Reducing Peak Memory with Chunking¶

Each color requires one HVP, and by default asdex evaluates all colors in a single jax.vmap batch. For large patterns with many colors on memory-constrained hardware, chunk_size caps how many colors run in parallel: chunks are processed sequentially via jax.lax.map, lowering the peak memory usage:

import jax
import jax.numpy as jnp
from asdex import hessian

def g(x):
    return jnp.sum((1 - x[:-1]) ** 2 + 100 * (x[1:] - x[:-1] ** 2) ** 2)

x = jnp.arange(1.0, 101.0)

H = jax.jit(hessian(g, x, chunk_size=16))(x)  # at most 16 HVPs in parallel

The result is identical to the default (chunk_size=None), only peak memory and runtime change. chunk_size is accepted by hessian, value_and_hessian, and hessian_from_coloring.

Skipping Decompression¶

To access the raw compressed matrix \(B\) rather than the assembled sparse Hessian (to feed a custom solver, cross-check against a reference, or decompress lazily), use compressed_hessian and compressed_hessian_from_coloring. They run the same detect-and-color steps as hessian, but stop at \(B\), the dense matrix of one HVP per color of shape (num_colors, n), where \(n\) is the input size.

import jax
import jax.numpy as jnp
from asdex import compressed_hessian_from_coloring, decompress, decompress_data, hessian_coloring

def g(x):
    return jnp.sum((1 - x[:-1]) ** 2 + 100 * (x[1:] - x[:-1] ** 2) ** 2)

x = jnp.arange(1.0, 6.0)
coloring = hessian_coloring(g, x)

compressed_fn = jax.jit(compressed_hessian_from_coloring(g, coloring))
B = compressed_fn(x)  # the dense compressed matrix, shape (num_colors, n)

B is a plain jax.Array, so the returned function stays jit-able by the caller. The compressed functions take no output_format, since formatting is the job of decompression. Each one has a value_and_* variant (value_and_compressed_hessian and its *_from_coloring form) that also returns the primal value.
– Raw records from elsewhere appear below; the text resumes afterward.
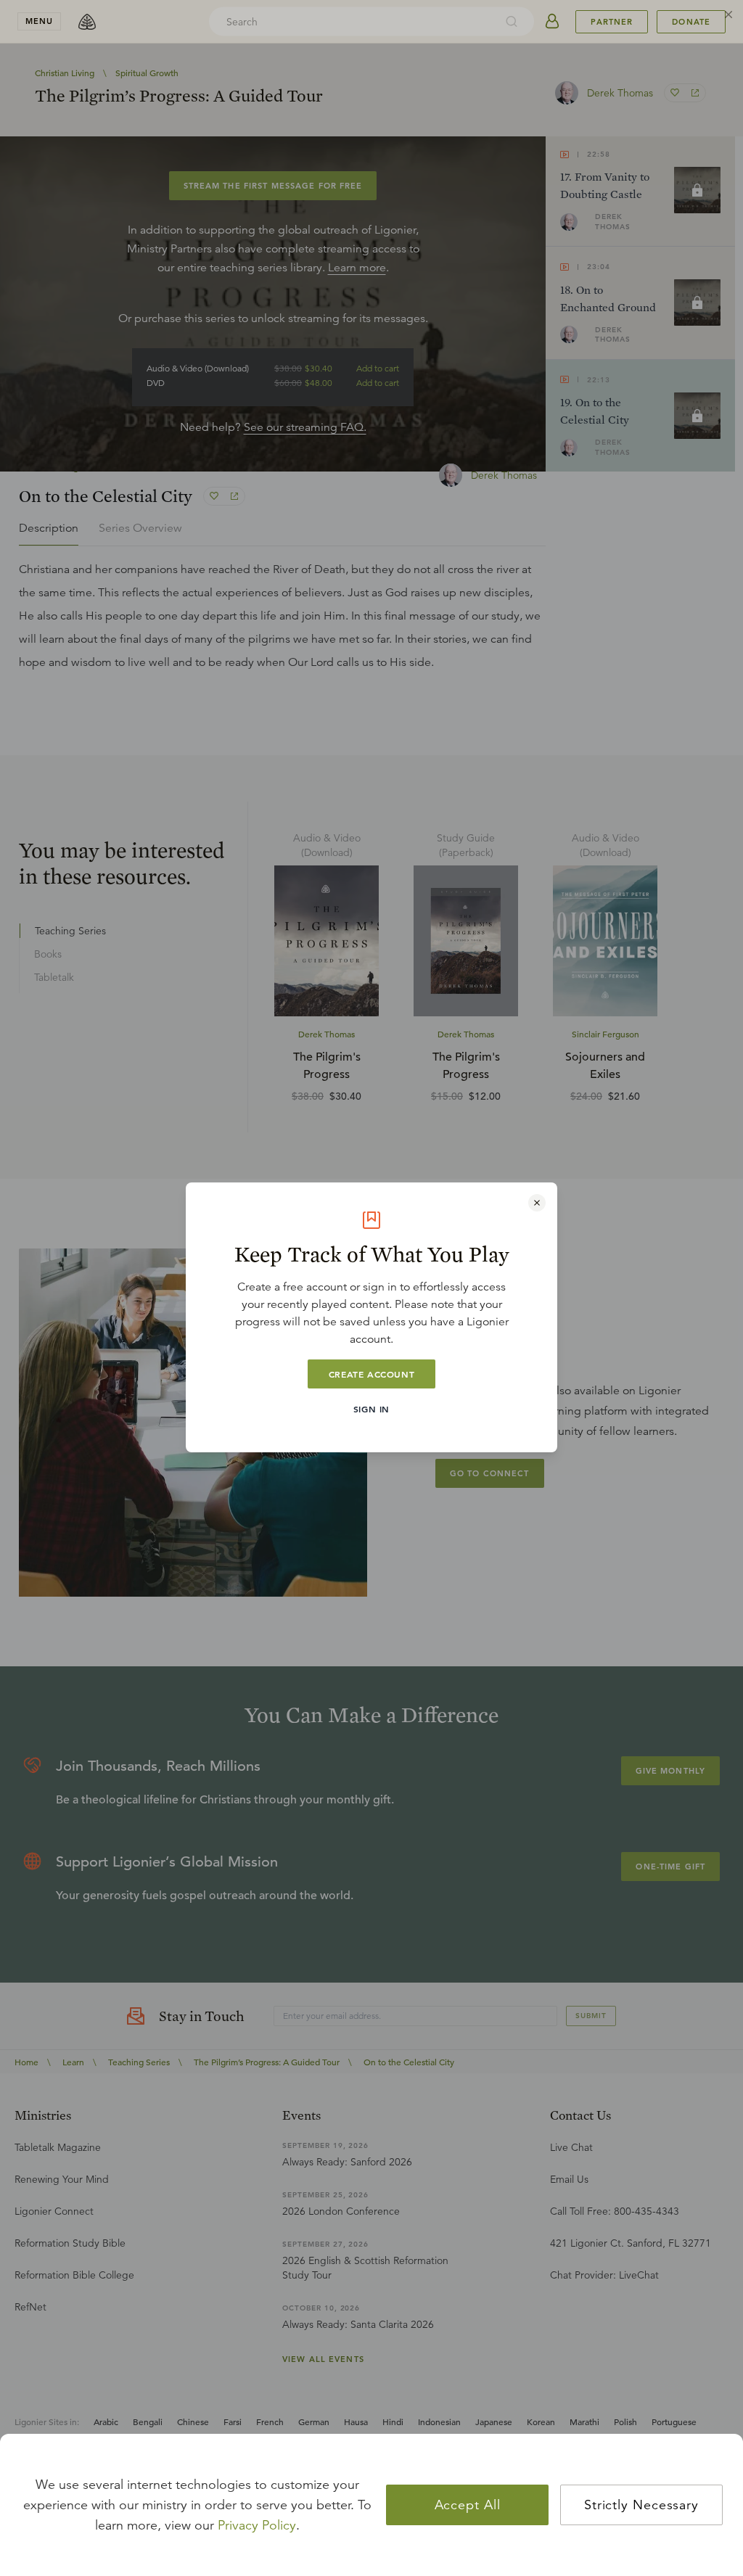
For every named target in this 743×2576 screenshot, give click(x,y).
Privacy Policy (257, 2525)
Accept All (468, 2505)
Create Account (371, 1374)
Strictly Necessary (641, 2505)
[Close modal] (537, 1202)
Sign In (371, 1409)
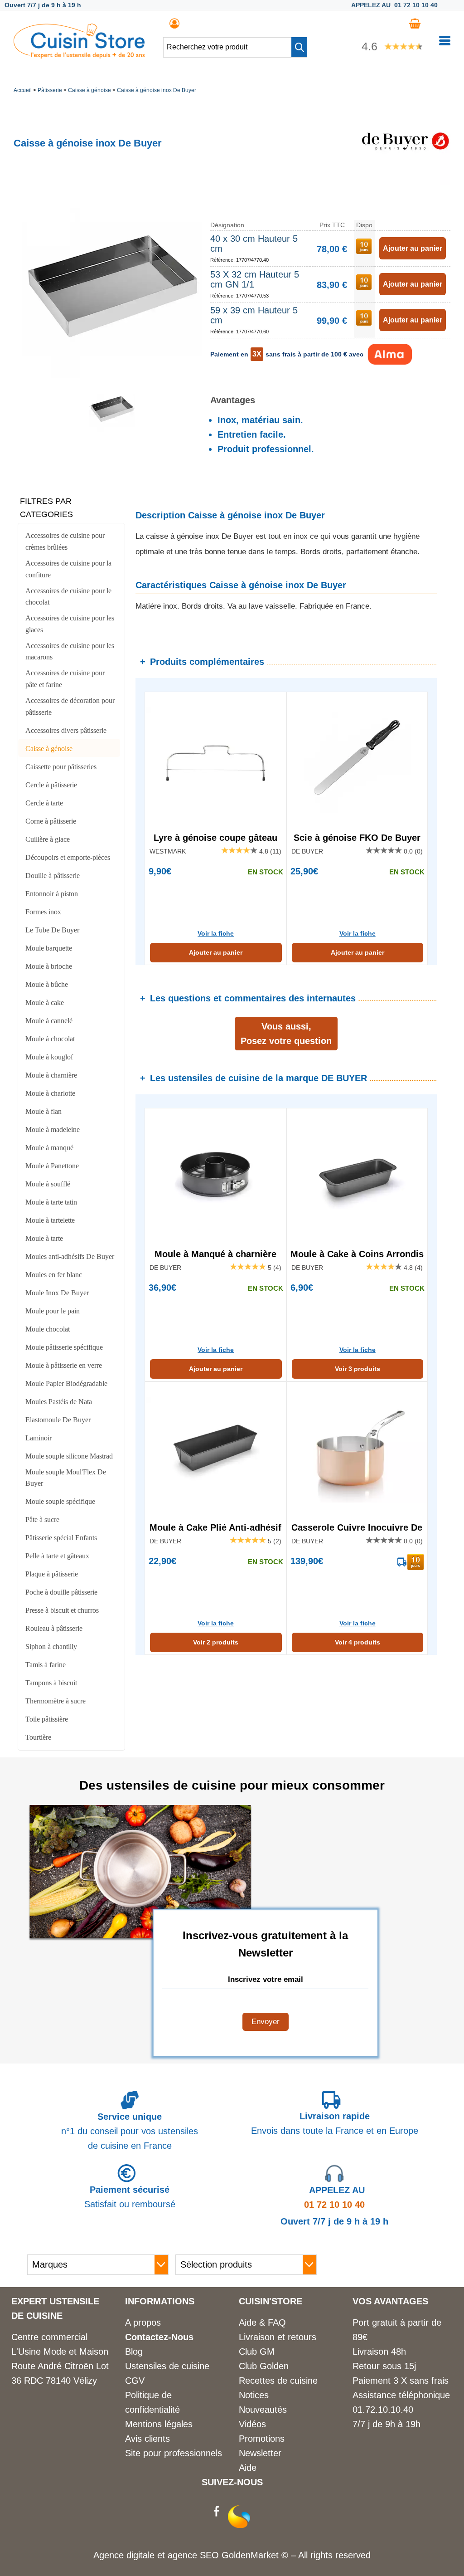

decompress turns \(B\) back into the sparse matrix in any output format. Unlike hessian, it always returns the flat 2-D \((n, n)\) matrix, regardless of input PyTree structure:

H_bcoo = decompress(B, coloring)                          # BCOO (default)
H_dense = decompress(B, coloring, output_format="dense")  # jax.Array

For full control, decompress_data is the jittable primitive underneath decompress. It returns just the structural non-zero values as a jax.Array of shape \((\text{nnz},)\) in pattern order, ready to pair with coloring.sparsity.rows and coloring.sparsity.cols to build a custom container:

data = decompress_data(B, coloring)  # the nnz values, in pattern order
rows = coloring.sparsity.rows        # row index of each value
cols = coloring.sparsity.cols        # column index of each value
# data, rows, and cols share one pattern order,
# so data[k] is the Hessian entry at (rows[k], cols[k]).

B.shape:       (3, 5)
type(H_bcoo):  BCOO  shape=(5, 5)
data.shape:    (13,)
data[0]:       402.0  at (rows[0], cols[0]) = (0, 0)

Because decompress_data always returns a jax.Array, it composes inside jax.jit and can feed a custom solver, whereas the host formats from decompress ("numpy_dense" and the scipy formats) cannot.